SUMMARY: Business by press release has made pharma executives a lot of money but we still haven’t seen any over reviewed data on COVID 19 vaccines.
A report released Thursday by the University of California at Los Angeles researchers said that 66 percent of Los Angeles health-care workers who responded to an online questionnaire (not a randomized sample) said they would delay taking a vaccine. The American Nurses Association, a national professional organization, said one-third of its members do not intend to take the vaccine, and an additional third are undecided.
Pfizer and Moderna have provided data from their large-scale Phase 3 trials only via news releases, which contained the highly promising news that both vaccines were 90 percent effective or more and have not presented any serious safety concerns.

The results of trials were announced in press releases rather than peer-reviewed papers. The reported efficacies reported are mainly against disease and not infection. One of the frustrating things about SARS-CoV-2, the virus that causes Covid-19, is that it can spread between people while causing few or no symptoms. Though the Oxford-AstraZeneca trial did regularly screen volunteers for infection, how these vaccines perform at preventing infection rather than just disease remains unclear at the moment.
Science by press release
Press releases only include the details the company wants to share and are carefully crafted. The Pfizer/BioNTech press release on November 9, for instance, said their vaccine was 90 percent effective at preventing the disease caused by the virus but didn’t offer a demographic breakdown of those results. The press release also didn’t say whether it reduced the severity of the illness in the 10 percent who did get it, nor did it say whether some participants may have caught asymptomatic Covid-19 that could be passed on to others.
AstraZeneca’s announcement on Monday that its vaccine is 70 percent effective also lacked details: It didn’t say how many of the 131 Covid-19 cases among trial participants developed among people taking the placebo, versus how many developed among people who had received a half-dose of the vaccine or a full dose—important information for evaluating the early results.

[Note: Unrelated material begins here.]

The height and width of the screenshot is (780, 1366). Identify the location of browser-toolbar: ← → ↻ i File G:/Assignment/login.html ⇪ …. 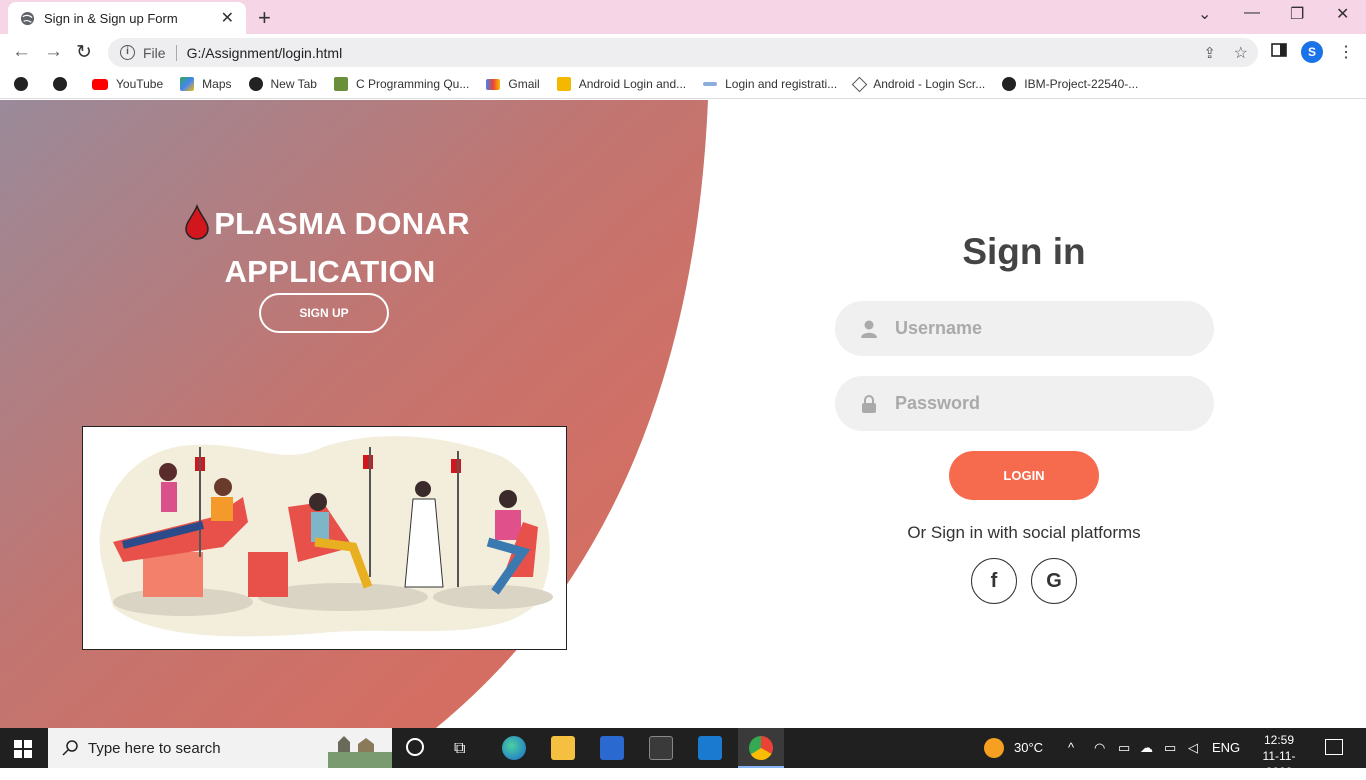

Moderna’s top management has, collectively, sold more than $350 million in stock or investments in the company over the course of this year. On the same day that Pfizer announced that its vaccine with BioNTech was 90 percent effective, for instance, CEO Albert Bourla sold $5.6 million.
Pharma companies have also been capitalizing on the pandemic and positive press releases more broadly. Vaccine makers like Inovio and Vaxart, which don’t have late-stage vaccine candidates, are still benefiting from the wave of investment. Gilead, which produces the antiviral remdesivir, announced in a press release that it was “aware of positive data” on remdesivir, despite the drug not performing well in clinical trials.
When the vaccines are available, I still expect that there will be lines everywhere, but the public deserves to know more before getting vaccinated. Some pharma companies are using the press to make their executives wealthy when over 30 million Americans are having trouble paying for food and rent. It seems that we were premature to think that pharma is earning trust back.